Hive
Apache Hive is a data warehouse system built on top of Hadoop that provides a SQL-like query language (HiveQL) to analyze and manage large datasets stored in HDFS or compatible storage systems. It simplifies big data processing by allowing users to write queries instead of complex MapReduce programs.
Prerequisites
The following prerequisites must be met to create and test a successful connection.
- The Hive server must be accessible from iceDQ server.
- Valid credentials to access the database.
- Hive Cloudera JDBC version 4 or above.
Authentication Mechanisms
The following authentication mechanisms are supported.
- Username & Password
- Kerberos
- Kerberos Ticket Cache
Connection Properties
Username and Password Authentication
Use the following properties to create a valid connection. Properties marked with an asterisk (*) are required.
Name | Description | Example Values |
---|---|---|
Connection Name * | A unique name that identifies the connection. | Hive_UAT_conn |
Driver * | Driver used to establish the connection. One driver is available by default. | Cloudera Hive Native JDBC |
Custom JDBC URL | Standardized string used to define the connection details. Use this format supported by the driver: jdbc:hive2://[host]:[port]/[database] | jdbc:hive2://hive2.acme.com:10000/acme_db |
Use SSL | Enables encrypted communication between iceDQ and Hive. Refer to the SSL section below for setup instructions. | true/false |
Host * | IP address or hostname of the Hive server. | hive2.acme.com |
Port * | Port on which the Hive server listens. Default is 10000. | 10000 |
Database * | Name of the Hive database. | acme_db |
Type * | The connection type, either System Connection or User Connection. Refer to Connections for more details. | System or User |
Username * | Hive login username with necessary privileges. | john_doe |
Password * | Password associated with the specified username. | Admin@123 |
Kerberos Authentication
Use the following properties to create a valid connection. Properties marked with an asterisk (*) are required.
Name | Description | Example Values |
---|---|---|
Connection Name * | A unique name that identifies the connection. | Hive_UAT_conn |
Driver * | Driver used to establish the connection. By default, one driver is available. | Cloudera Hive Native JDBC |
Custom JDBC URL | Standardized string used to define the connection details. Use this format supported by the driver: jdbc:hive2://[host]:[port]/[database] | jdbc:hive2://hive2.acme.com:10000/acme_db |
Kerberos Config * | Path to the Kerberos configuration file (typically krb5.conf ). | User needs to upload the config file. |
Use SSL | Enables encrypted communication between iceDQ and Hive.
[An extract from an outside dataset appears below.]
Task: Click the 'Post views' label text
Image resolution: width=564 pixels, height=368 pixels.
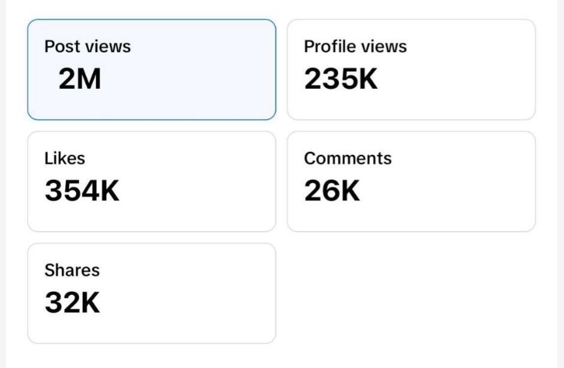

Refer to the SSL section below for setup instructions. | true/false |
Service Principal | The unique Kerberos identity of the Hive service (format: service/host@REALM ). Used to request service tickets. | [email protected] |
Host * | IP address or hostname of the Hive server. | hive2.acme.com |
Port * | Port on which the HiveServer2 service listens. Default is 10000. | 10000 |
Database * | Name of the Hive database to connect to. | acme_db |
Type * | The connection type, either System Connection or User Connection. Refer to Connections for more details. | System or User |
User Principal * | Kerberos principal name of the user (e.g., user@REALM). | [email protected] |
User Keytab * | Path to the keytab file containing encrypted credentials for the user principal. | User needs to upload the Keytab file. |
Kerberos Ticket Cache Authentication
Use the following properties to create a valid connection. Properties marked with an asterisk (*) are required.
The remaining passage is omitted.